**Your objective:**
Copy out every line holding the string "checkbox" from the records below.

**Input records:**
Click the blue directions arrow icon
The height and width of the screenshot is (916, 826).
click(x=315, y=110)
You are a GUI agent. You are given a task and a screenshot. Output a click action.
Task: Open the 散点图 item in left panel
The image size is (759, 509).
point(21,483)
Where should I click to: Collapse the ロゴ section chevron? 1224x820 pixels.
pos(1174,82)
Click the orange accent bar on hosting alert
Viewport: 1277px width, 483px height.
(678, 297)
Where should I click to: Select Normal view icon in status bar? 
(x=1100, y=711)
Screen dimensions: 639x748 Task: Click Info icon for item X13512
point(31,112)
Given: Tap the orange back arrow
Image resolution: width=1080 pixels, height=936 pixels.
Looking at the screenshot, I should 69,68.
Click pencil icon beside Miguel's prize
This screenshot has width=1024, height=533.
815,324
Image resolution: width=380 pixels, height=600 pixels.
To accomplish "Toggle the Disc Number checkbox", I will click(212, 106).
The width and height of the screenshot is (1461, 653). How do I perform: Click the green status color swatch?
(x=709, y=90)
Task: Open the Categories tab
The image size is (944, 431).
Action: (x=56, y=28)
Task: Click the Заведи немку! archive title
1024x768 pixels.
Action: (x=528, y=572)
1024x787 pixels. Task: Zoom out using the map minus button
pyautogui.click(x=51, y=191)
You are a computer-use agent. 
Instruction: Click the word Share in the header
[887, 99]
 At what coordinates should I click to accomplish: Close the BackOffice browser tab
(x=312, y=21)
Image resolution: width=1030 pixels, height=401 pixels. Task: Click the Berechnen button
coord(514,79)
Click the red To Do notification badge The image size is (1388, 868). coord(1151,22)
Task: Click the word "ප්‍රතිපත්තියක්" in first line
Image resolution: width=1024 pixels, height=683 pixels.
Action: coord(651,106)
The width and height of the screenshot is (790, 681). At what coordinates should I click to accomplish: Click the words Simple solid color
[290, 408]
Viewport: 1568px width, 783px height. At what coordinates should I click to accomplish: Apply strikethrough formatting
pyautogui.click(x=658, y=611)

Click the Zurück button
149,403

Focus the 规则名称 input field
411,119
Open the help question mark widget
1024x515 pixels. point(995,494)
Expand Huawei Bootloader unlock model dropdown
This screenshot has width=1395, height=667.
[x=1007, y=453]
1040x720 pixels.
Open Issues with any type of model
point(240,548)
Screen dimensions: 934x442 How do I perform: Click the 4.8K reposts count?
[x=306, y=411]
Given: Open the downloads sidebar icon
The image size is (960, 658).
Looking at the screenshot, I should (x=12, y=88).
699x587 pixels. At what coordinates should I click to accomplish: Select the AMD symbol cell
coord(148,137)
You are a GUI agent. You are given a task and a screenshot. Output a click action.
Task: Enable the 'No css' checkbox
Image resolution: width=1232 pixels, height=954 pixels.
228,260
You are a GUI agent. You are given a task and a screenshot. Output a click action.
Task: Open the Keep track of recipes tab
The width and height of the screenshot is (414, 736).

**Completed task:**
To accomplish "Toggle the Disc Number checkbox", I will click(212, 106).
Task: Enable the 'No css' checkbox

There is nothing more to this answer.